I decided to approach the “see-all-religions-valued” writer.
I told her how much I liked her comment. Then, I asked her if she had ever heard about FāVS. She had not but was open to hearing more. So, as if to test our mission and work, she was curious and asked me how our posture was toward atheists.
I was delighted by this question because it’s a very good one. I have learned through FāVS that atheists often feel stigmatized among people of faith. I told her we at FāVS try to value atheistic beliefs and that we include an “Ask an Atheist” column on our website.
She was impressed and looked up our website on her phone right there and let me know she would look further into our work.
It was such a powerful “chance” connection.
But it didn’t stop there.
As she left, I looked again from her statement to the ones above and below it. The top line read, “Before I die I want ‘to see Jesus Christ accepted by all.’” The bottom read “Before I die I want to ‘show the love of Christ.’”
Just then, it dawned on me why she may have written and placed her comment there—to possibly contrast it with what the individuals above and below her wrote. Although I don’t know for sure, I didn’t get the impression she was being disrespectful but that she was trying to show value and respect toward others’ beliefs and non-beliefs.
Arguably the lines above and below hers are ones that deeply resonate with me and are sentiments I find true. What was interesting, though, in this realization, was the understanding that my faith and my belief did not diminish what she expressed nor did her statement diminish the hopes expressed around it.
This is what FāVS has taught me.
In other words, FāVS is a community—a community “marketplace” of religious ideas, if you will—where individuals can discuss all manner of thought and belief, while being fully committed to their own faith or non-faith journeys.

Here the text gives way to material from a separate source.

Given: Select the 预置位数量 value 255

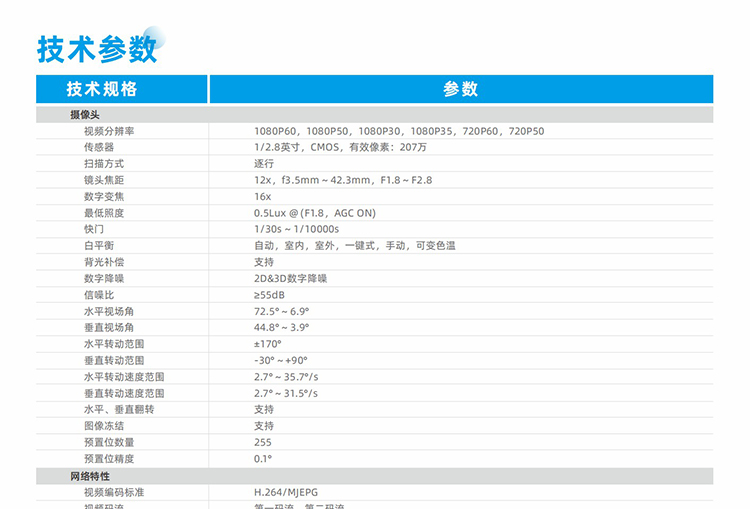Looking at the screenshot, I should 262,442.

And in this safe space together, we learn from one another, agree and disagree respectfully with one another (more often than not, agreeably), and appreciate and value the dignity of one another’s spiritual or non-spiritual journey—all the while remaining true to our beliefs and convictions.
For me, FāVS is a space where I can practice my faith beautifully, through loving God as I believe Him to be in the God-man Jesus Christ, while at the same time, loving and valuing my neighbors in their respective journeys exactly where they are.
In my faith tradition, there is no greater commandment for me than this.